在运行TPOT时,Dask不断失败,并导致工人死亡 [英] Dask keeps failing with killed worker exception while running TPOT
问题描述
我正在运行 tpot ,而dask在gcp的kubernetes群集上运行,则该群集为24核120 gb内存中有4个节点的kubernetes,我的kubernetes yaml是
Im running tpot with dask running on kubernetes cluster on gcp, the cluster is 24 cores 120 gb memory with 4 nodes of kubernetes, my kubernetes yaml is
apiVersion: v1
kind: Service
metadata:
name: daskd-scheduler
labels:
app: daskd
role: scheduler
spec:
ports:
- port: 8786
targetPort: 8786
name: scheduler
- port: 8787
targetPort: 8787
name: bokeh
- port: 9786
targetPort: 9786
name: http
- port: 8888
targetPort: 8888
name: jupyter
selector:
app: daskd
role: scheduler
type: LoadBalancer
---
apiVersion: extensions/v1beta1
kind: Deployment
metadata:
name: daskd-scheduler
spec:
replicas: 1
template:
metadata:
labels:
app: daskd
role: scheduler
spec:
containers:
- name: scheduler
image: uyogesh/daskml-tpot-gcpfs # CHANGE THIS TO BE YOUR DOCKER HUB IMAGE
imagePullPolicy: Always
command: ["/opt/conda/bin/dask-scheduler"]
resources:
requests:
cpu: 1
memory: 20000Mi # set aside some extra resources for the scheduler
ports:
- containerPort: 8786
---
apiVersion: extensions/v1beta1
kind: Deployment
metadata:
name: daskd-worker
spec:
replicas: 3
template:
metadata:
labels:
app: daskd
role: worker
spec:
containers:
- name: worker
image: uyogesh/daskml-tpot-gcpfs # CHANGE THIS TO BE YOUR DOCKER HUB IMAGE
imagePullPolicy: Always
command: [
"/bin/bash",
"-cx",
"env && /opt/conda/bin/dask-worker $DASKD_SCHEDULER_SERVICE_HOST:$DASKD_SCHEDULER_SERVICE_PORT_SCHEDULER --nthreads 8 --nprocs 1 --memory-limit 5e9",
]
resources:
requests:
cpu: 2
memory: 20000Mi
我的数据是400万行和77列,每当我在tpot分类器上运行时,它就在dask集群上运行了一段时间,然后崩溃了,输出日志看起来像是
My data is 4 million rows and 77 columns, whenever i run fit on the tpot classifier, it runs on the dask cluster for a while then it crashes, the output log looks like
KilledWorker:
("('gradientboostingclassifier-fit-1c9d29ce92072868462946c12335e5dd',
0, 4)", 'tcp://10.8.1.14:35499')
我尝试按照dask分布式文档的建议增加每个工作人员的线程数,但问题仍然存在。
我的一些观察是:
I tried increasing threads per worker as suggested by the dask distributed docs, yet the problem persists.
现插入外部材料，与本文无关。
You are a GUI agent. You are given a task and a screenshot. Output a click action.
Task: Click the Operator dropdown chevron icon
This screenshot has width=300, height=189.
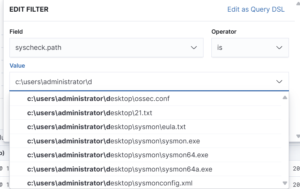(x=279, y=48)
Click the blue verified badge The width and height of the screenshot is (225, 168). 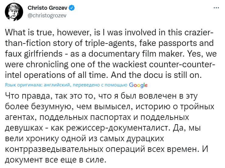(72, 7)
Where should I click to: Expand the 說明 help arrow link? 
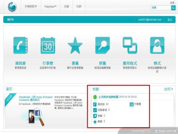point(169,89)
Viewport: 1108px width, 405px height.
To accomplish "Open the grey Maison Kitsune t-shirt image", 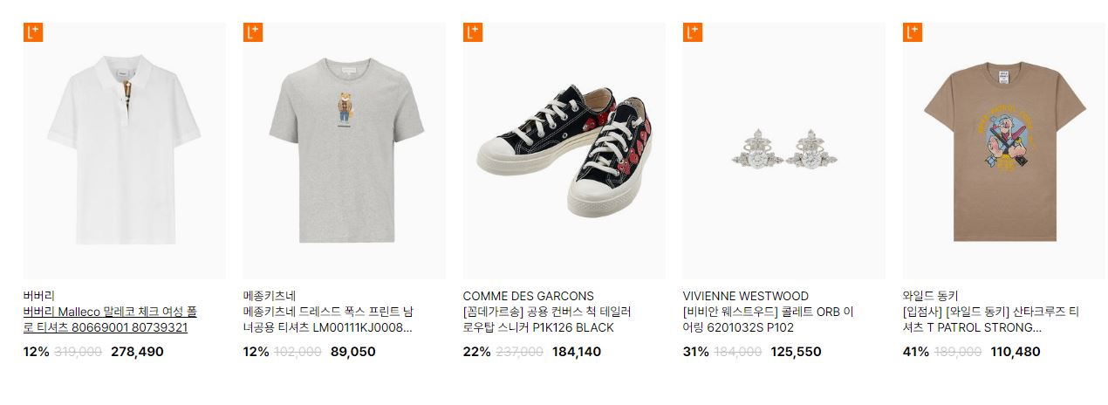I will [x=345, y=151].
Some observations i have made are:
-
如果n_jobs较少(n_jobs = 4,则
会运行崩溃前20分钟),因为
n_jobs = -1会立即崩溃。
It'll take longer time to crash if n_jobs is less (for n_jobs=4, it ran for 20 mins before crashing) where as crashes instantly for n_jobs=-1.
实际上y开始工作并获得较少数据的优化模型,
具有10000个数据就可以正常工作。
It'll actually start working and get optimized model for fewer data, with 10000 data it works fine.
所以我的问题是,要完成这项工作,我需要进行哪些更改和修改,我想它是可行的,因为我听说过dask能够处理比我更大的数据。
So my question is, what changes and modifications do i need to make this work, I guess its doable as ive heard dask is capable of handling even bigger data than mine.
推荐答案
Dask的官方文档页面说:
Best practices described on Dask`s official documentation page say:
Kubernetes资源限制和请求应匹配给dask-worker命令提供的
--memory-limit和--nthreads参数。否则,您的工作人员可能会因为Kubernetes将
打包到同一节点中而使节点的可用内存不堪重负,因此
会导致 KilledWorker 错误。
在您的情况下,这些配置参数的值与我所看到的不匹配:
In your case these configuration parameters` values don`t match from what I can see:
Kubernetes `容器限制 20 GB与dask-worker命令限制 5 GB
Kubernetes` Container limit 20 GB vs. dask-worker command limit 5 GB
这篇关于在运行TPOT时,Dask不断失败,并导致工人死亡的文章就介绍到这了,希望我们推荐的答案对大家有所帮助,也希望大家多多支持IT屋!